Biurowce, galerie handlowe, magazyny i hotele – to klasy nieruchomości komercyjnych, które najczęściej wybierają inwestorzy. Część graczy lokuje także w sektory niszowe, ale z potencjałem. Według ekspertów firmy CBRE najatrakcyjniejszymi „alternatywnymi nieruchomościami" w Polsce wydają się prywatne akademiki.
Wartość inwestycji w student housing na świecie w latach 2015–2017 wyniosła po 14–15 mld euro (60–65 mld zł). Podobnie ma być w tym roku, przy czym gros przypada na USA i Wielką Brytanię.
Strukturalny niedobór
– Rosnąca liczba studentów na najlepszych uniwersytetach w kraju, zwiększająca się dostępność kursów w języku angielskim, niskie koszty życia i łatwość w znalezieniu zatrudnienia będą napędzać popyt na zakwaterowanie w jednostkach o dobrym standardzie, które w Polsce stanowią jedynie 3 proc. zasobów.
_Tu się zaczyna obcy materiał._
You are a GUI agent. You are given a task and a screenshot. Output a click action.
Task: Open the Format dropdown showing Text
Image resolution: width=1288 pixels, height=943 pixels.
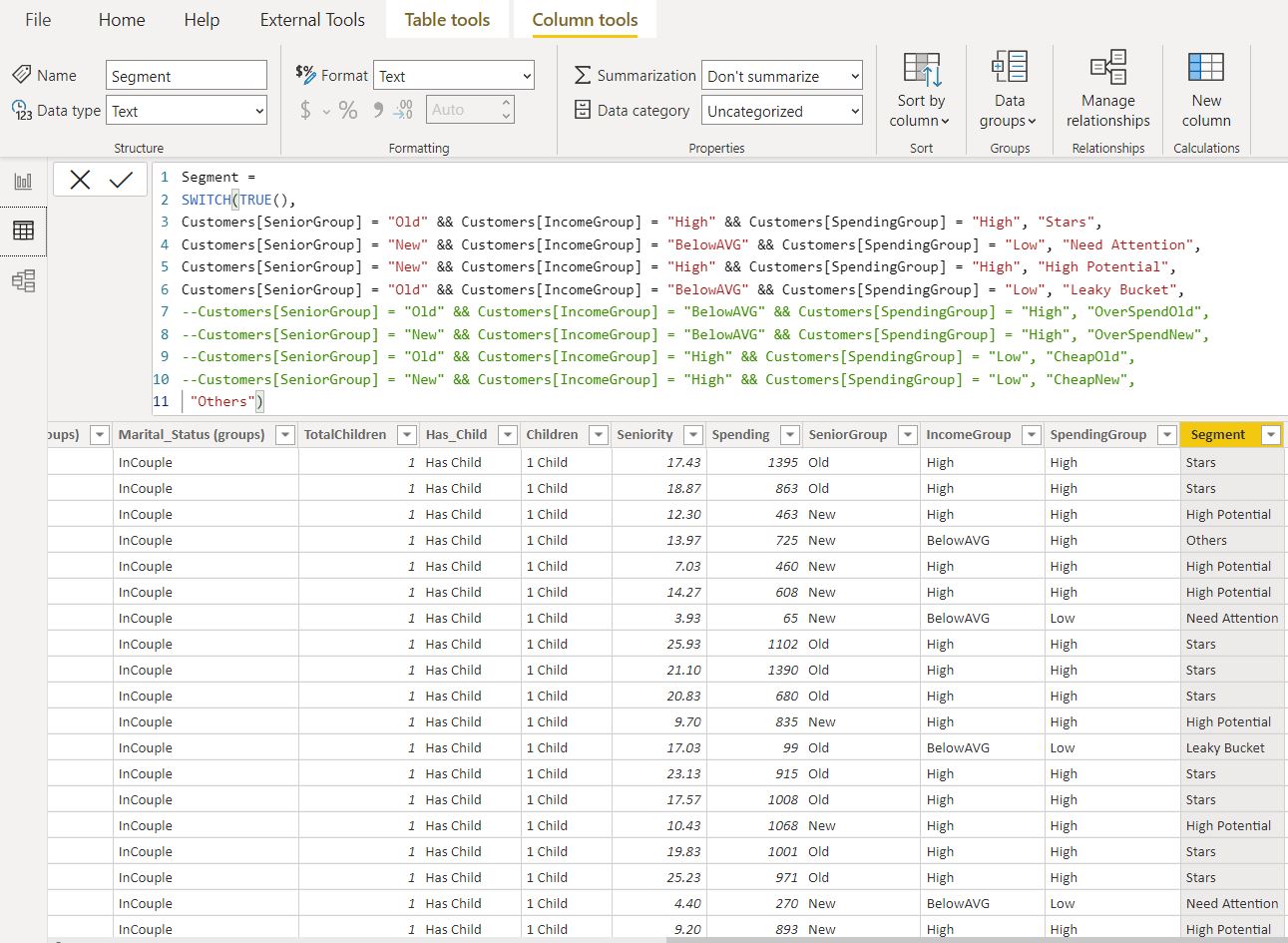pyautogui.click(x=454, y=76)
Potencjał jest zatem ogromny – mówi Paweł Rudiak, starszy konsultant w dziale rynków kapitałowych CBRE.
Z badań firmy wynika, że niedobór miejsc w akademikach względem popytu jest gigantyczny. Biorąc pod uwagę bazę należących do uczelni ośrodków oraz projekty prywatnych inwestorów w perspektywie do 2020 r., w najważniejszych aglomeracjach zasoby pozwolą zaspokoić potrzeby zaledwie 4–11 proc. żaków z uczelni publicznych i prywatnych. Najlepiej jest w Łodzi, gdzie wskaźnik sięga 26 proc. Tymczasem prognozy mówią o dalszym dynamicznym przyroście studentów po 2020 r.
Podobnie jak w przypadku rynku najmu instytucjonalnego mieszkań duzi inwestorzy finansowi czekają na odpowiednie produkty, a te budują dopiero rynkowi pionierzy.